LW: I have always worked to secure sensitive information and systems, including in my work with three large international financial companies. That work involved knowing how to find and fix these problems, which was not a common skill in an industry that was paid on volume and speed of its deals. Sometimes it also involved refusing to greenlight projects until the appropriate security protections were in place. While that work was much appreciated by the control teams, like information security, compliance, and corporate governance experts, it was sometimes not popular with teams that wanted to rush projects through without taking time for the necessary precautions.
So I now work to educate the multiple stakeholders that this is a huge security hole, but it’s fixable – I’ve done it.
Why do you care so much about this? What’s in it for you?
LW: As it turns out, my entire career, beginning with my first U.S. Army job in Military Intelligence, has been about the protection and appropriate distribution of sensitive data. In my units, people were prepared to die to protect highly sensitive systems, the compromise of which could cause grave harm to our security and our people. It was unbelievable to me that some in the financial industry failed to protect sensitive information, just because they found it inconvenient, or because extra time and due diligence on a project might delay a promotion or payment of a bonus.
Given a choice between signing off on reckless manager decisions, or protecting our sensitive information, which means protecting our security, our customers and our shareholders, I have to side with protecting this data.
When you describe these gaps and how they happen, is this real-world information?

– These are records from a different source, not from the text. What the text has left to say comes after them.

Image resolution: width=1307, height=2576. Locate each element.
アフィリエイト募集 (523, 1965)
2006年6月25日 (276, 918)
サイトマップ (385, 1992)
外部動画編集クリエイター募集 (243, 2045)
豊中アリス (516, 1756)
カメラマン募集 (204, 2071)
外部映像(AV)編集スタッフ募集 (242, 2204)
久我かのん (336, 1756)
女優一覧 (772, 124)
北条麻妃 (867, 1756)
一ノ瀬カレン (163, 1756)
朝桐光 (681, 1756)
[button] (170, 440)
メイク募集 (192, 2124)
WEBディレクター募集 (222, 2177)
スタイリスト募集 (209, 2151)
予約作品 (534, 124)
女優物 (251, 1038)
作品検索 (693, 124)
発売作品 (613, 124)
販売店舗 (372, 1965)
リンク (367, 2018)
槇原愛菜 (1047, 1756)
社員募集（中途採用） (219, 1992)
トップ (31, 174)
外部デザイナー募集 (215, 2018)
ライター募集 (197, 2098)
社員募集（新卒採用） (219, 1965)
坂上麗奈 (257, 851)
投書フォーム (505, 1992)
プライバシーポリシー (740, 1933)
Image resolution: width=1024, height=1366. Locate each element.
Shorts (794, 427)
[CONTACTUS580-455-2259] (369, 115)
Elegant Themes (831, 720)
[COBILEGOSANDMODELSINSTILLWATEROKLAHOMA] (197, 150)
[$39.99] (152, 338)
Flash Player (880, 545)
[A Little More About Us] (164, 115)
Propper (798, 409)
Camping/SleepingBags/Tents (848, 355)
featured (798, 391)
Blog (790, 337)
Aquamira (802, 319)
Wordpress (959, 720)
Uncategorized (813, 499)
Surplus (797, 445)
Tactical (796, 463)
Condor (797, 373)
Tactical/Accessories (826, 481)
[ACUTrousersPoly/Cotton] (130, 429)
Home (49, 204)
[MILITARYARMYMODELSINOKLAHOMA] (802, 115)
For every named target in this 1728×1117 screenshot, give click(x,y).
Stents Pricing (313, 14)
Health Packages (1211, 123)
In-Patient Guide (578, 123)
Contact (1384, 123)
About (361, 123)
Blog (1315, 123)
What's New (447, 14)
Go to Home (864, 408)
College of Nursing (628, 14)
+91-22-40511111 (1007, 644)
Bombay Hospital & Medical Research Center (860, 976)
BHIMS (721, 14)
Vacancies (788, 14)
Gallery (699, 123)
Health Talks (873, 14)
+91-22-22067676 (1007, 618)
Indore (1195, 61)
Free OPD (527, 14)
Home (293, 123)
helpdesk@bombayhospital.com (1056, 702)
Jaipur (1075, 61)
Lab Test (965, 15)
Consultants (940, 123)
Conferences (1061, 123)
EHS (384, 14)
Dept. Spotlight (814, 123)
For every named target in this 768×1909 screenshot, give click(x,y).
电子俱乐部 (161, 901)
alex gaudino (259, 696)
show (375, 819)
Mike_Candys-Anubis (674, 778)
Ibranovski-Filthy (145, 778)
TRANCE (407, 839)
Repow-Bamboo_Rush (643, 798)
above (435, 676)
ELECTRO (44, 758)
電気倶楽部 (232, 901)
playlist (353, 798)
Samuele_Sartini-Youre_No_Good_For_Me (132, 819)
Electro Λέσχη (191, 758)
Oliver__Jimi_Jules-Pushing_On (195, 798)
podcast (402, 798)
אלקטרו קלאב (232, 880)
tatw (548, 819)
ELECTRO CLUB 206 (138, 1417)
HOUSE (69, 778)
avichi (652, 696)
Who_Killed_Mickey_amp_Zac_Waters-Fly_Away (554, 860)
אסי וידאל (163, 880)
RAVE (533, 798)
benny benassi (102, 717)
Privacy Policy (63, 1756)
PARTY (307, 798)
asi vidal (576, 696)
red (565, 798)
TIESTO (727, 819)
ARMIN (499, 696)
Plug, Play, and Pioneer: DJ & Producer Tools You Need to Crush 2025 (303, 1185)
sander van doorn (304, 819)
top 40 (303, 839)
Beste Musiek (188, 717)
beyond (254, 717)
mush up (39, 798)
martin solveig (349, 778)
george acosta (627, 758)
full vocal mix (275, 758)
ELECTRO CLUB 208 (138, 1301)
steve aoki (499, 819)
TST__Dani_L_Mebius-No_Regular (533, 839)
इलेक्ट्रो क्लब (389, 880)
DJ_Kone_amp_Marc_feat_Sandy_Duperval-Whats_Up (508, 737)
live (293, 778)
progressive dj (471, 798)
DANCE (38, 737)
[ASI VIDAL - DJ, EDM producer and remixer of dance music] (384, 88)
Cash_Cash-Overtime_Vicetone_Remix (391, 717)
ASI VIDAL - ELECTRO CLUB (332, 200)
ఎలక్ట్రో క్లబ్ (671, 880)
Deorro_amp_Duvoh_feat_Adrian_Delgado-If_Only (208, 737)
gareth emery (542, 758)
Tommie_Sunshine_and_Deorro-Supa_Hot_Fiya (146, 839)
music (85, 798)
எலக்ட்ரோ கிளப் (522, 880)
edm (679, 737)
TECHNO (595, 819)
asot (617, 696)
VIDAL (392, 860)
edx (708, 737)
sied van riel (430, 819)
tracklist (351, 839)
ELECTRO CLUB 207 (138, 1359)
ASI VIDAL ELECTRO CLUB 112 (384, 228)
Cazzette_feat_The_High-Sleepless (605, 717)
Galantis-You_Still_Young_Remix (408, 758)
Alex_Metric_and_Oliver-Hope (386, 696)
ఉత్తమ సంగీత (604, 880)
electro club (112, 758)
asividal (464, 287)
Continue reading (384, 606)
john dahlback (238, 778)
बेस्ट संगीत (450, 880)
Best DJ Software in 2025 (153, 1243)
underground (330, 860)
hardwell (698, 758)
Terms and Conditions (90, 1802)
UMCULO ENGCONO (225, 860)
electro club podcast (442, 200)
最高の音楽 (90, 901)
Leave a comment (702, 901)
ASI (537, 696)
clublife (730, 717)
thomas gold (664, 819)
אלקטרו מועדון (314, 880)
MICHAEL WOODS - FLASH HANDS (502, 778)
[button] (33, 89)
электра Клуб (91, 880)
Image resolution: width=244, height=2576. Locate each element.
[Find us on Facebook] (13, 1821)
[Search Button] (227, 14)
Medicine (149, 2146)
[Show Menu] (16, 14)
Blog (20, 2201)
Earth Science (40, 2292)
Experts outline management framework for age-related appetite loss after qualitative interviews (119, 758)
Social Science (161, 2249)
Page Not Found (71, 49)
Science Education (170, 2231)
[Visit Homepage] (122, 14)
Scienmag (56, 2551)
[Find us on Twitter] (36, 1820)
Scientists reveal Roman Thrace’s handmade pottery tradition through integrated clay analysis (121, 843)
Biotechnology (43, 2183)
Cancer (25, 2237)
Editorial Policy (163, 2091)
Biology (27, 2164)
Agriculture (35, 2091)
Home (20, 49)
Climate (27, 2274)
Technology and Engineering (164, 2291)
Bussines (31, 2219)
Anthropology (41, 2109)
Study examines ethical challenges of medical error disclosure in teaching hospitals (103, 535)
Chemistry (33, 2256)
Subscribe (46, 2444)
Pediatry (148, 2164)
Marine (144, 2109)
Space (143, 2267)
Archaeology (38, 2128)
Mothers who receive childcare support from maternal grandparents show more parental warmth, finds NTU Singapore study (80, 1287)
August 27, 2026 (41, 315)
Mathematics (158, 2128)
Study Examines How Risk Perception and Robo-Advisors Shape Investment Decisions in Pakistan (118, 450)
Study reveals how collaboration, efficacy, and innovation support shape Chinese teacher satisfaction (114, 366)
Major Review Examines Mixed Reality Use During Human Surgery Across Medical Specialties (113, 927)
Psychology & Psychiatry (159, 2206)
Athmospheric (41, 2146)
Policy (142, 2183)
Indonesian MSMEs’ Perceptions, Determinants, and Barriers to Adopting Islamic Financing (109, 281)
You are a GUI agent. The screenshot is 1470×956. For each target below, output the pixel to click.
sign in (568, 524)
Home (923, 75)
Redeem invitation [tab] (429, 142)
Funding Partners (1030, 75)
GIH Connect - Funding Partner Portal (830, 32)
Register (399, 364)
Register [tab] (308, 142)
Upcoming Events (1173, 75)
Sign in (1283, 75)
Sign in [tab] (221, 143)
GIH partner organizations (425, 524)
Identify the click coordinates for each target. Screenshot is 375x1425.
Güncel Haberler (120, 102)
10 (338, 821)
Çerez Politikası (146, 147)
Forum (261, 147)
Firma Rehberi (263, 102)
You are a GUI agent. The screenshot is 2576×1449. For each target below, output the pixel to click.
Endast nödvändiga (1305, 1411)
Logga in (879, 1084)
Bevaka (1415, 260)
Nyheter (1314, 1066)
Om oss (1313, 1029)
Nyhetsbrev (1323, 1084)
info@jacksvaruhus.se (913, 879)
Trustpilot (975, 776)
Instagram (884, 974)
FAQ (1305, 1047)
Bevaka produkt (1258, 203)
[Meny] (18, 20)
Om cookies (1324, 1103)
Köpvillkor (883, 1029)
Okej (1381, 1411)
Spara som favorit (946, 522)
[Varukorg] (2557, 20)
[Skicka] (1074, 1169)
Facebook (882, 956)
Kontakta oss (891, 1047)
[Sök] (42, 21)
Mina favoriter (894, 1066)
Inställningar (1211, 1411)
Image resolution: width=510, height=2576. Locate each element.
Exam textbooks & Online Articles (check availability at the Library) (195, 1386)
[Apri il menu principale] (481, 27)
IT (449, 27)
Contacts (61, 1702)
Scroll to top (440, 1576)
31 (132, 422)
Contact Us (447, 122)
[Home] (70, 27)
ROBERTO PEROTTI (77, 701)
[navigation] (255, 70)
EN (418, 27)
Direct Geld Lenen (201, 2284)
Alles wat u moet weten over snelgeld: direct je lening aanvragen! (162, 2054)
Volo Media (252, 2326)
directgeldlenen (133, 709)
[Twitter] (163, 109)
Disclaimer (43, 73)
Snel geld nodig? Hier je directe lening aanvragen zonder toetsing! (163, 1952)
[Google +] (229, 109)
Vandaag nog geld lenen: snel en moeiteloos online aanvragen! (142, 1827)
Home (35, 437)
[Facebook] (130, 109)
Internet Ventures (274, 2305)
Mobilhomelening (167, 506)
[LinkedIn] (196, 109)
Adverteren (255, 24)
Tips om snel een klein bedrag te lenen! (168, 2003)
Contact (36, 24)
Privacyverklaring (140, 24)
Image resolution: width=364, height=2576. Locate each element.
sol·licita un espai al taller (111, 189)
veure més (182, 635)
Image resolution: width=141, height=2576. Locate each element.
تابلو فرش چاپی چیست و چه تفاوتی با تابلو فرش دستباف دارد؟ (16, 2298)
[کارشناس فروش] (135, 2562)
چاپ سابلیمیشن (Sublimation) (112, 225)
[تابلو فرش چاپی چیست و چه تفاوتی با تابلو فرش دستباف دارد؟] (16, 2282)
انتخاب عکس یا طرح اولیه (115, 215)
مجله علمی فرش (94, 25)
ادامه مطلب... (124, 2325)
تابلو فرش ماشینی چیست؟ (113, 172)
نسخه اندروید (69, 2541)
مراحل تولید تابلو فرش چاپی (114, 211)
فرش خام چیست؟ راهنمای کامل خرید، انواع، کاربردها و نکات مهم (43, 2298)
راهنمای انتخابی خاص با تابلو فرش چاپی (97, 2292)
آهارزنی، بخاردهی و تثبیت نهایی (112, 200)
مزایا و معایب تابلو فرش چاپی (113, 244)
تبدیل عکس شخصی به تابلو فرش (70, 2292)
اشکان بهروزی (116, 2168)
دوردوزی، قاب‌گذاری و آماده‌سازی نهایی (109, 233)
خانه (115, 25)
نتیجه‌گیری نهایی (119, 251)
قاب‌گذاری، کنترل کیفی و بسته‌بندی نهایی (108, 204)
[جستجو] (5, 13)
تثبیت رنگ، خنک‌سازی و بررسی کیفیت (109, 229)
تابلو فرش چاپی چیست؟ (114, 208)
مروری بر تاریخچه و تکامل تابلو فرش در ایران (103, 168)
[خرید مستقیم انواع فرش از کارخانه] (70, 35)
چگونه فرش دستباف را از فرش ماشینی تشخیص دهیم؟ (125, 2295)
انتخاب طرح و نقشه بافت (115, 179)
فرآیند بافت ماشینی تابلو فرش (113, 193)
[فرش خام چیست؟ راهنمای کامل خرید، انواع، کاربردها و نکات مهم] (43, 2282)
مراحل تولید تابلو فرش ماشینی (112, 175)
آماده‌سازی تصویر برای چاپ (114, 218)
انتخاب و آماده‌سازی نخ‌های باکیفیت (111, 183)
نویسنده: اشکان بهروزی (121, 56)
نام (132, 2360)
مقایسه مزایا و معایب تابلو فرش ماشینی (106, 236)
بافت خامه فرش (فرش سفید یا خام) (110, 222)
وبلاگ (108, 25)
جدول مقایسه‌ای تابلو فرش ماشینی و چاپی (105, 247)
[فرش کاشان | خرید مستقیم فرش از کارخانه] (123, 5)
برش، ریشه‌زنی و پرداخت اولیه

LW: The descriptions of these gaps are based on real-world, hands-on experience, not theory. I am not interested in enabling new data thieves; I want to help educate, so that the security holes can be found and fixed before there’s a security breach. If I know of specific weaknesses in a company’s system, I believe that it’s appropriate to first notify that company so that they can take proactive protective measures, whether with our team or with someone else. But even when I publicly discuss typical scenarios at an extrapolated level without naming the company, these examples are based on facts that I and my colleagues have witnessed first-hand.
What advice can you give companies that aren’t sure whether they are exposed?
LW: Many companies think that they have everything covered, because they have internal or external auditors, or big consulting companies, or other teams that have been trying for years to address security. But my colleagues and I have identified these gaps, even in some of the largest companies in the world that spend enormous amounts of shareholder money on security. In fact, the problem is probably worse in a larger company, because it’s more difficult for various teams to coordinate information and react quickly to address gaps. I can attest that we have identified significant security gaps that had been missed for years, even a decade or longer, by the internal and external teams at some of the largest companies in the industry.
What advice can you give companies that are sure they have this problem handled?
LW: Firstly, many financial companies assume that, because they spend a lot of time and money on security, they must have it covered. That assumption may prove fatal.
For companies that choose to assume that they have this covered, even after this widespread but unrecognized risk has been explained, my only advice is: Don’t have a breach.
Don’t have an unhappy worker with a flash drive; don’t have a contractor or subcontractor who wants to use this data for harmful purposes; don’t have your data being accessed by anyone that you don’t know; don’t have anyone working in your data centers or accessing them remotely unless you know about and monitor it; don’t have any gaps in any of the products or services anywhere in your data chain. Don’t make any mistakes in what you say to consumers, customers, regulators, investors, or companies with whom you do business.
If you’re still sure you have it covered – Don’t Have A Breach.